Da redação
Democratas acusaram nesta quarta-feira (data não informada) o governo de Donald Trump de promover “o maior encobrimento governamental da história moderna”. A denúncia veio após veículos dos Estados Unidos revelarem que documentos do caso Jeffrey Epstein, divulgados pelo Departamento de Justiça, ocultaram referências ao ex-presidente.
Por força de uma lei de transparência de 2023, o Departamento de Justiça tornou públicos milhões de páginas sobre Epstein.

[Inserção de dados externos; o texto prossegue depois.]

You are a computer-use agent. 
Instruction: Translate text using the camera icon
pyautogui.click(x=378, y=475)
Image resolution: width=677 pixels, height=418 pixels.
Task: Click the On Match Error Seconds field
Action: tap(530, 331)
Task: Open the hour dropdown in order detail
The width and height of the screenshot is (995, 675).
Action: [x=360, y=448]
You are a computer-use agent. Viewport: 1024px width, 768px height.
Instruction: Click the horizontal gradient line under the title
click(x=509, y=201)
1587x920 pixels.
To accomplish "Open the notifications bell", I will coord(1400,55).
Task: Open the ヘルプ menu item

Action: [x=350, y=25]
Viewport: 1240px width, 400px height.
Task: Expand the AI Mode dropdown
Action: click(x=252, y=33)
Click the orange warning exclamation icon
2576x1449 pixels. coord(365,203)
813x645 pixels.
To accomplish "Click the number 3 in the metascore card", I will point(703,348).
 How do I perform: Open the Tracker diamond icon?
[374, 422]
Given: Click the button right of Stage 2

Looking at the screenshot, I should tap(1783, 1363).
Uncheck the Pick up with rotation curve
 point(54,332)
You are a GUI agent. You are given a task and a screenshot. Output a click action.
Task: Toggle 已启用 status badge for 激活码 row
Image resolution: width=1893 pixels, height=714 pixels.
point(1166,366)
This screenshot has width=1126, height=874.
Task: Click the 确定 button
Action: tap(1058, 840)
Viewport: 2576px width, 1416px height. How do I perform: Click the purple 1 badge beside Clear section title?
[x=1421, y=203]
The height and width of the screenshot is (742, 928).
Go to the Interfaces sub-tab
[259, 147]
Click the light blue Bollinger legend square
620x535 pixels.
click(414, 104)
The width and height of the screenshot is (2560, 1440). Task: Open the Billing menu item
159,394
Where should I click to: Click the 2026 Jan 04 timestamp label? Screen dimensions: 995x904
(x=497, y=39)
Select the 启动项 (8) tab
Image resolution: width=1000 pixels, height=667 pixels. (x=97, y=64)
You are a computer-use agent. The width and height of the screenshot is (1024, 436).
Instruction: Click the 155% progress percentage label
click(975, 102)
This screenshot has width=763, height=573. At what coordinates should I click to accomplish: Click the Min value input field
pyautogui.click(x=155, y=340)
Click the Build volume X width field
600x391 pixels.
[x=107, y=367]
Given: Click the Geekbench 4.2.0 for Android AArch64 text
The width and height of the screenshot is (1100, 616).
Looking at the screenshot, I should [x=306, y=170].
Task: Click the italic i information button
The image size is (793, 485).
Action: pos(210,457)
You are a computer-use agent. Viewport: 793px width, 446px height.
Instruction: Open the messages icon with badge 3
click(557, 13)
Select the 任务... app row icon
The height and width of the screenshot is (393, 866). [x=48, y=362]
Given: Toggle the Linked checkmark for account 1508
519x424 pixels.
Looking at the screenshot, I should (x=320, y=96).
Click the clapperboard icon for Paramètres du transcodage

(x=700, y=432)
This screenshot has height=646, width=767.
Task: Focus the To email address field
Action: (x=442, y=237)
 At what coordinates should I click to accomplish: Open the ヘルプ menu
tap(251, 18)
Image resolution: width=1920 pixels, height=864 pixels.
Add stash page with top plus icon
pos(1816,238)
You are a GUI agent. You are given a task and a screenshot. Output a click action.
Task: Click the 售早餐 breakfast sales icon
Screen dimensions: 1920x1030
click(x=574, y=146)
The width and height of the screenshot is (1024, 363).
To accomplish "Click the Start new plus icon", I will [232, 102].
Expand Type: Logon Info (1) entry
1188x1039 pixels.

No entanto, investigação da emissora NPR observou lacunas em arquivos referentes a uma denúncia de agressão sexual feita em 2019 contra Trump. Embora o presidente negue qualquer irregularidade e afirme ter sido isento nos chamados “Arquivos Epstein”, os índices dos documentos indicam que resumos detalhados de entrevistas com a denunciante – realizados pelo FBI – não foram publicados.
A NPR constatou que o sistema lista quatro entrevistas do FBI com a mulher que fez a denúncia, datadas de agosto e outubro de 2019. Apenas um resumo, centrado nas acusações contra Epstein, está acessível ao público; os outros três resumos e anotações seguem indisponíveis. O jornal The New York Times e a MS NOW relataram constatações semelhantes.
Segundo os arquivos, a denunciante afirmou ter conhecido Trump por meio de Epstein e alegou ter sido agredida pelo ex-presidente nos anos 1980, quando tinha entre 13 e 15 anos. Um documento do FBI de 2025 menciona o caso, mas não avalia a credibilidade do relato.
O democrata Robert García afirmou que o Departamento de Justiça “parece ter ocultado ilegalmente entrevistas do FBI com essa sobrevivente” e que os deputados vão abrir uma investigação paralela, exigindo a entrega dos arquivos faltantes ao Congresso. Procurado pela AFP, o Departamento de Justiça alegou não ter suprimido arquivos, apenas ocultado trechos temporariamente para proteger vítimas e dados pessoais, prometendo restaurá-los futuramente.